Improved light transmission in nanocrystalline aluminum nitride (AlN)—Enabling a lightweight, thermal shock resistant transparent ceramic

Abstract

Optically transparent ceramics were traditionally only viable using optically isotropic materials and limited birefringent materials with small Δn such as alumina (Δn≈0.008). Thus heavily birefringent materials such as AlN (Δn≈0.045), polycrystalline ceramics are usually not considered for optical applications due to their high scattering loss, despite its exceptionally appealing thermal conductivity, mechanical stiffness/toughness and relatively low density—attributes that are ideal for light weight optical windows for harsh environments. To further improve the transparency over coarse grain AlN ceramics that have been reported, subwavelength grain size is desired.
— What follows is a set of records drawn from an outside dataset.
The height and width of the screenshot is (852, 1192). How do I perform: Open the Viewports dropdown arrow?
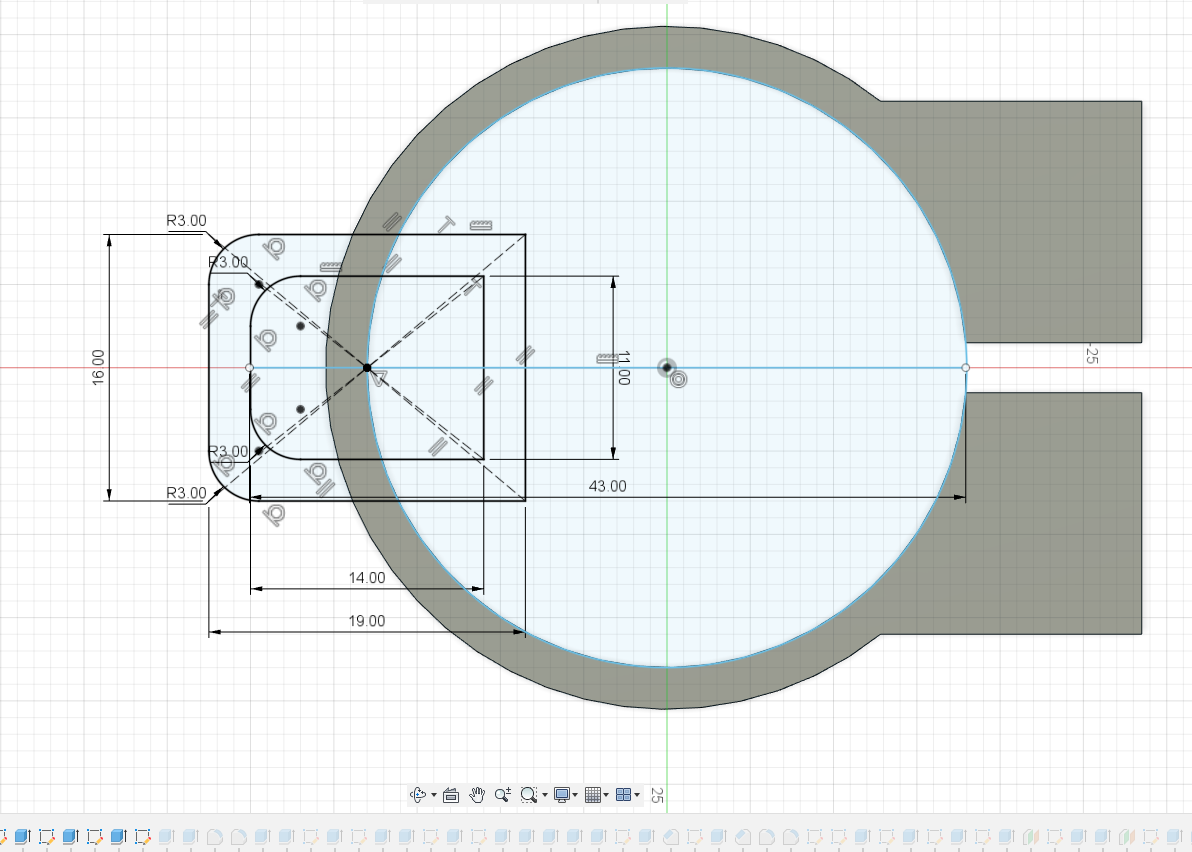click(x=637, y=796)
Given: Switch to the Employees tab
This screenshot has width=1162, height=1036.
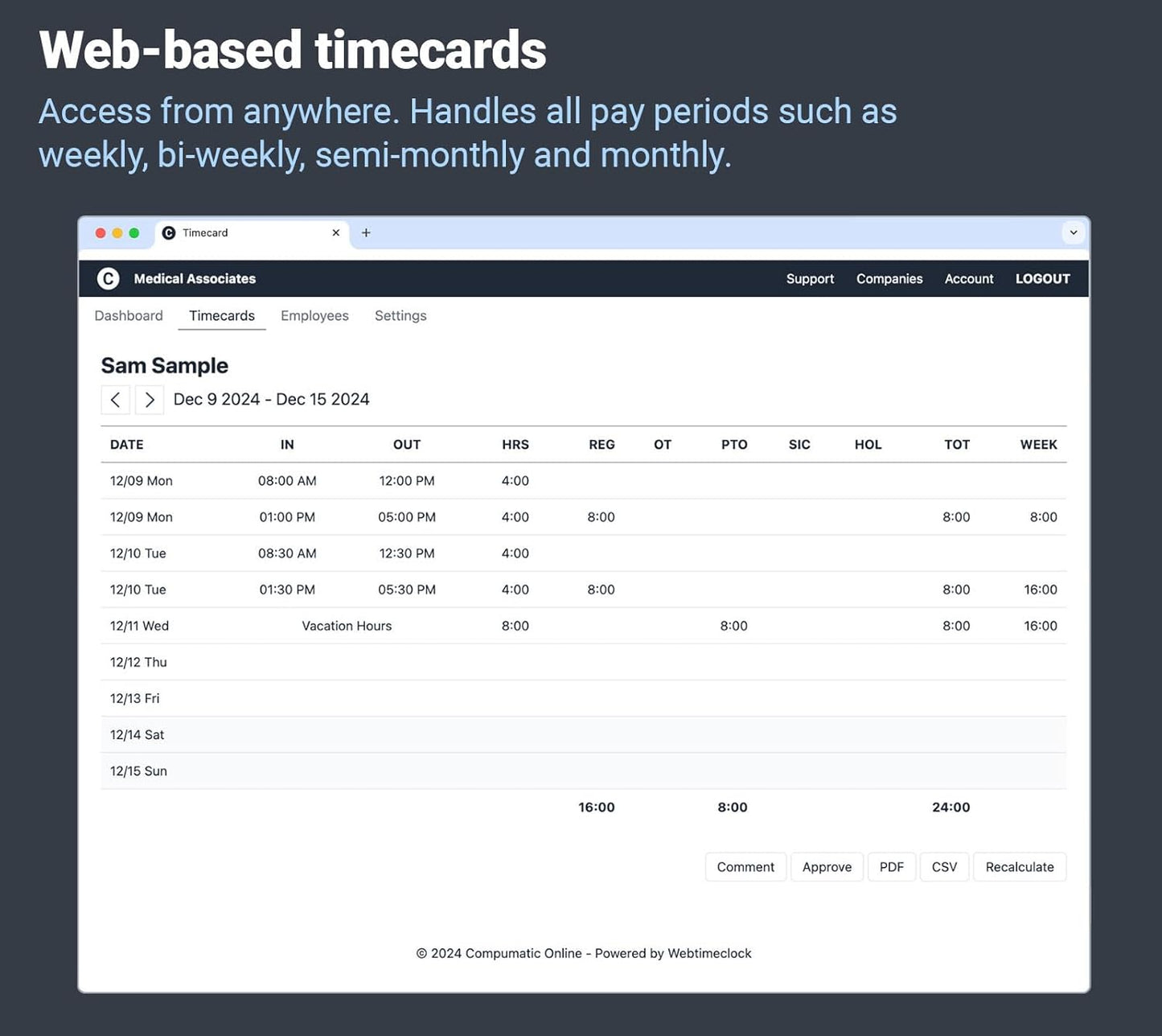Looking at the screenshot, I should point(314,315).
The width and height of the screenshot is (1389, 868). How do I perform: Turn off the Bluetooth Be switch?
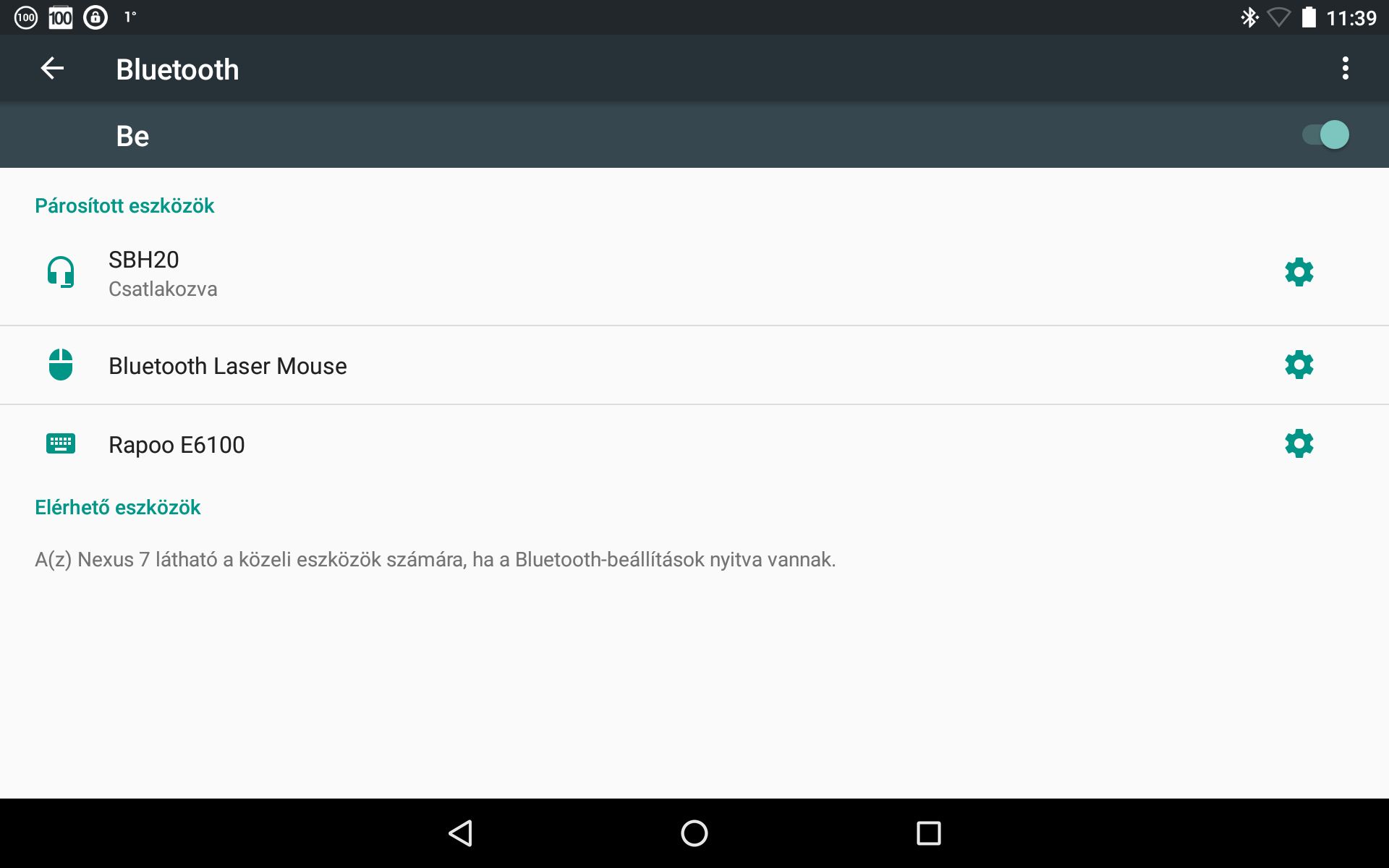(x=1325, y=135)
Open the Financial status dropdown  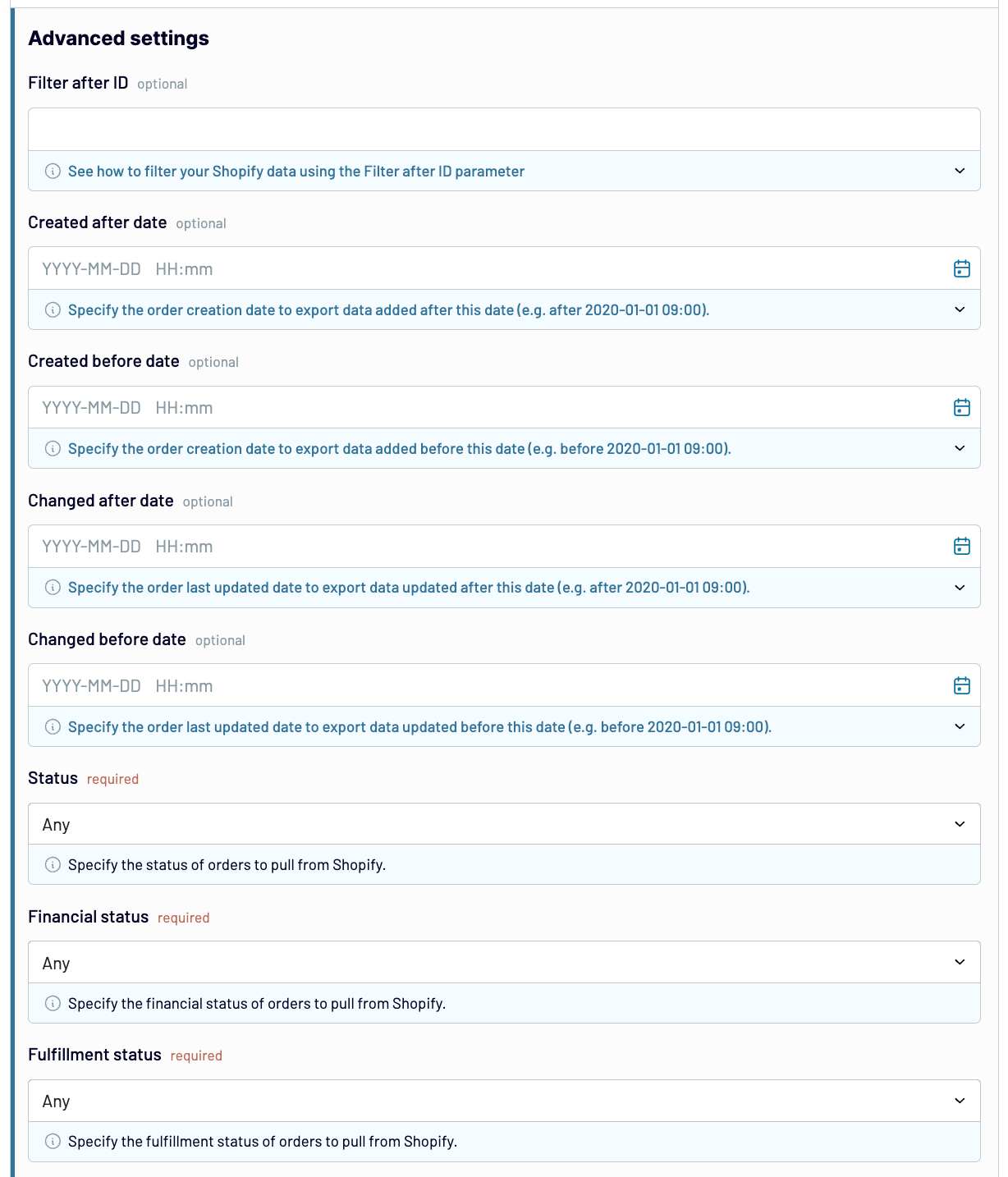click(504, 963)
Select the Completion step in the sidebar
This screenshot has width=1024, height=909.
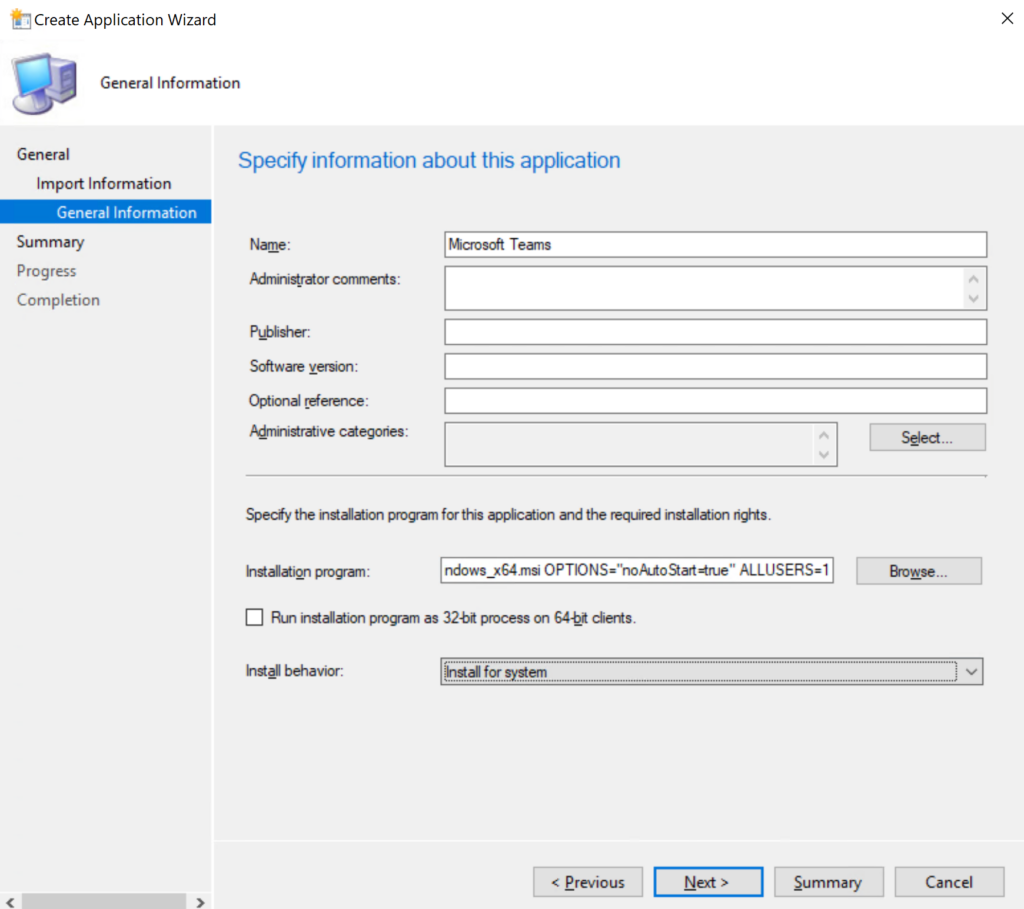click(58, 299)
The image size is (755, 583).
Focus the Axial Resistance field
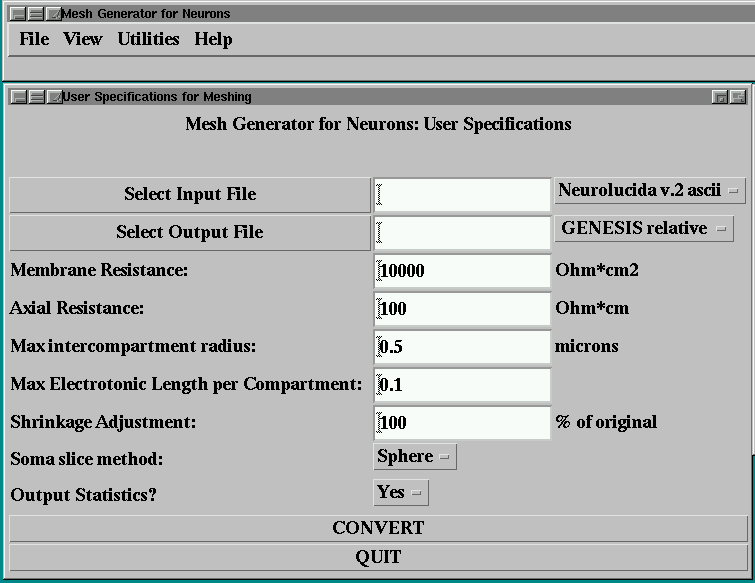pos(462,308)
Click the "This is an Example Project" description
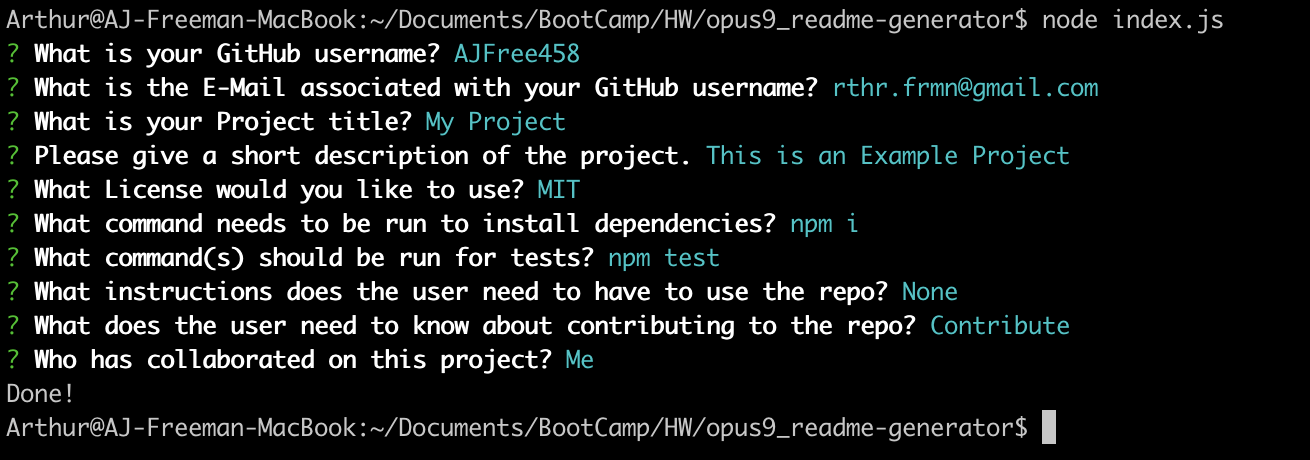1310x460 pixels. pyautogui.click(x=887, y=156)
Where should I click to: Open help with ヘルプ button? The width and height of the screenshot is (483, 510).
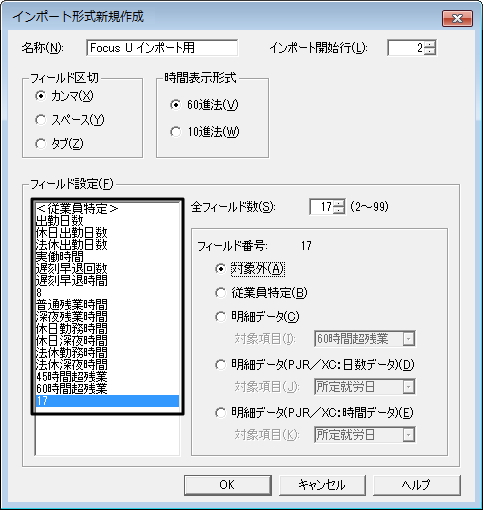417,485
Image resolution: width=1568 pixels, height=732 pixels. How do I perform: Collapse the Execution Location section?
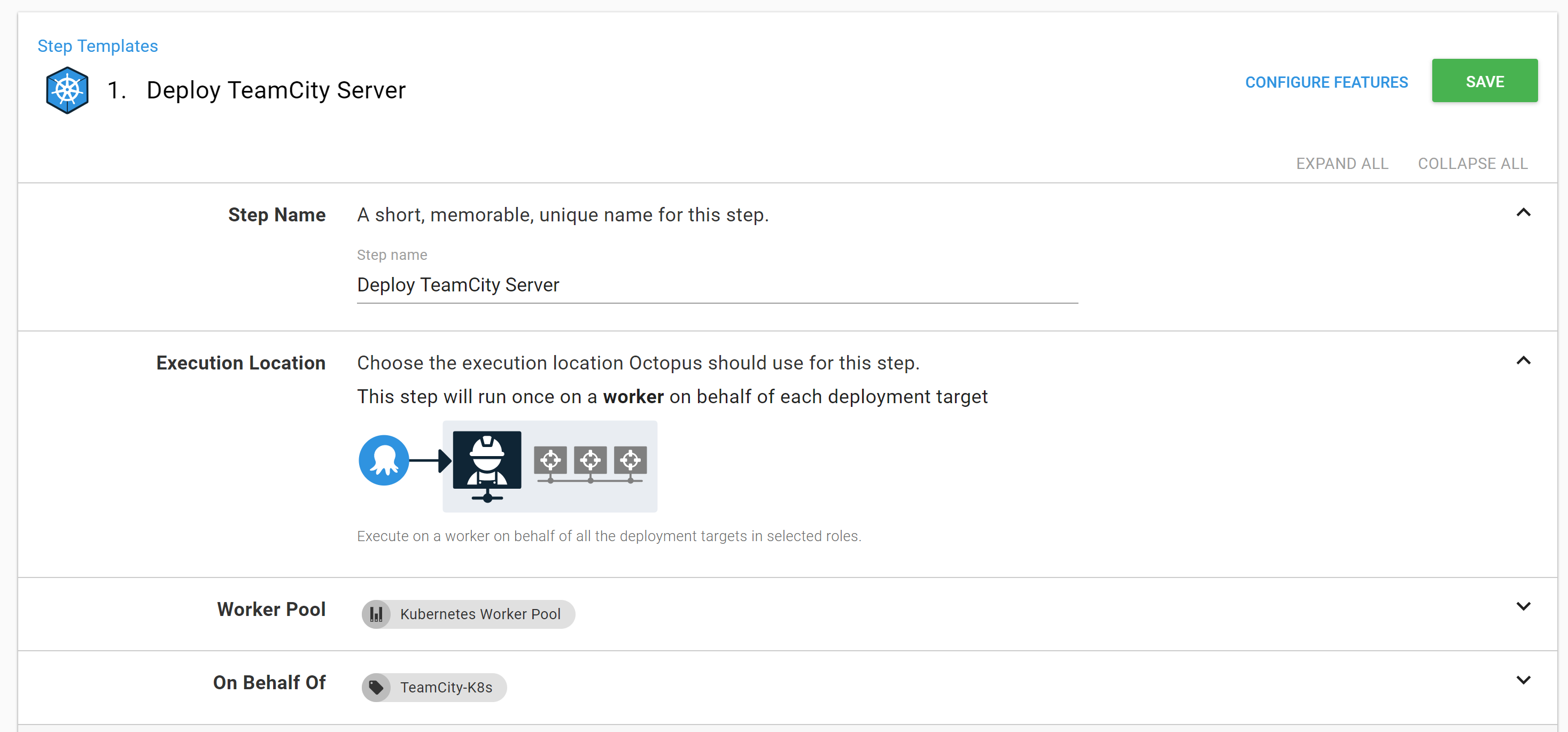click(1523, 360)
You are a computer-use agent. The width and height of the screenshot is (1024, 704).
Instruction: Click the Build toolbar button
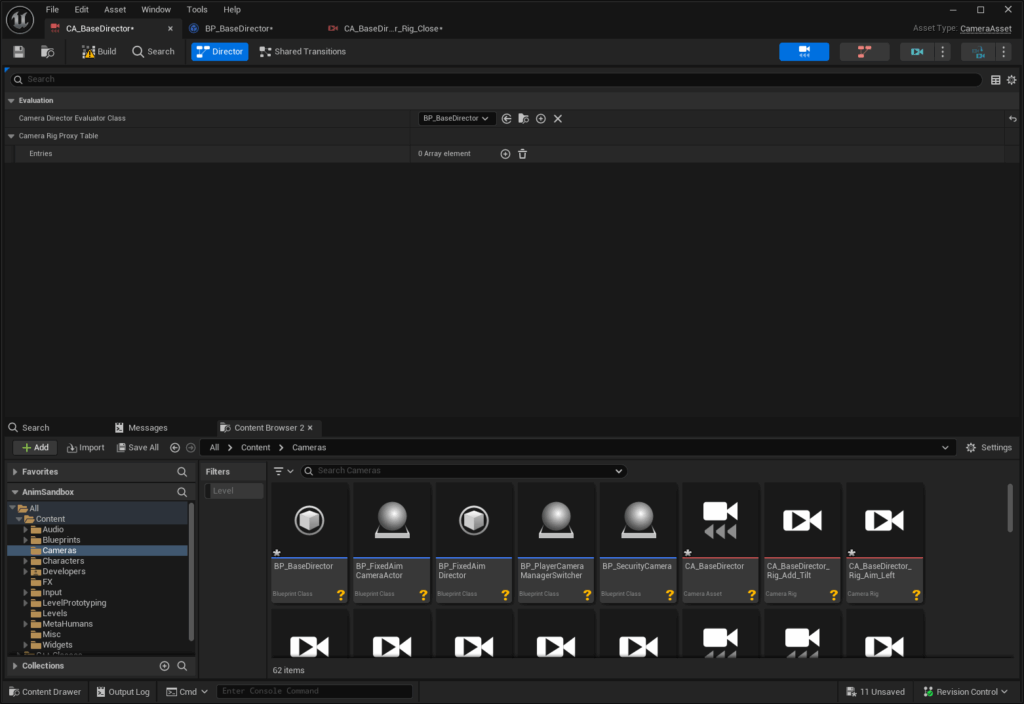click(99, 52)
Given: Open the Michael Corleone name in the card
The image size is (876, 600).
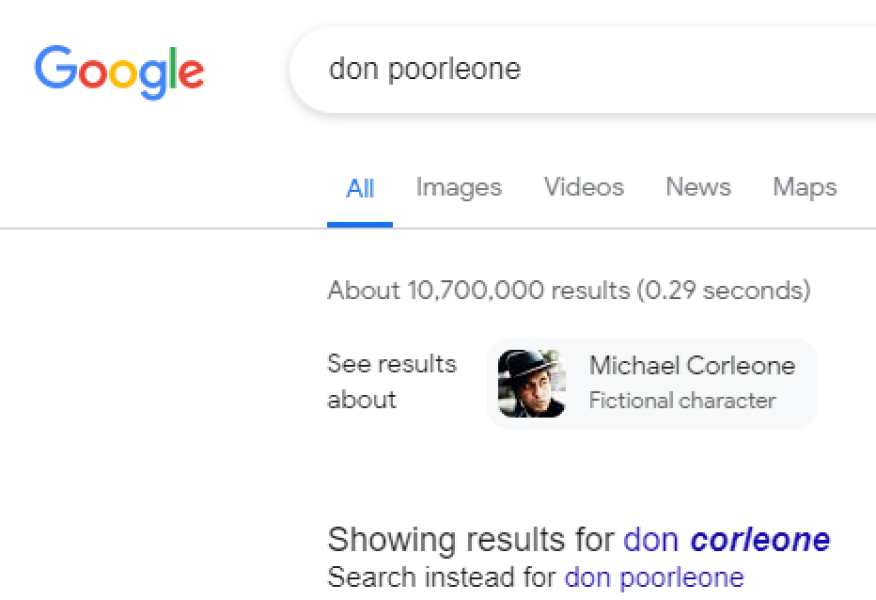Looking at the screenshot, I should point(692,366).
Here we present significant improvements in visible, NIR and mid-IR transparency in AlN ceramics by reducing the average grain size to 230 nm. A newly developed, non-carbon thermal reduction for producing clean powders at low temperatures is key to the success. The nanocrystalline AlN ceramics reach full density at a densification temperature as low as 1500 °C and showed an in-line transparency of over 55% at 2.5 μm and over 70% in the mid-IR which is the highest transparency in AlN ceramics reported. The successful demonstration of transparent nanocrystalline AlN ceramics makes it the ideal choice for optical windows in quickly fluctuating temperature environments where weight is a consideration such as air and space vehicles.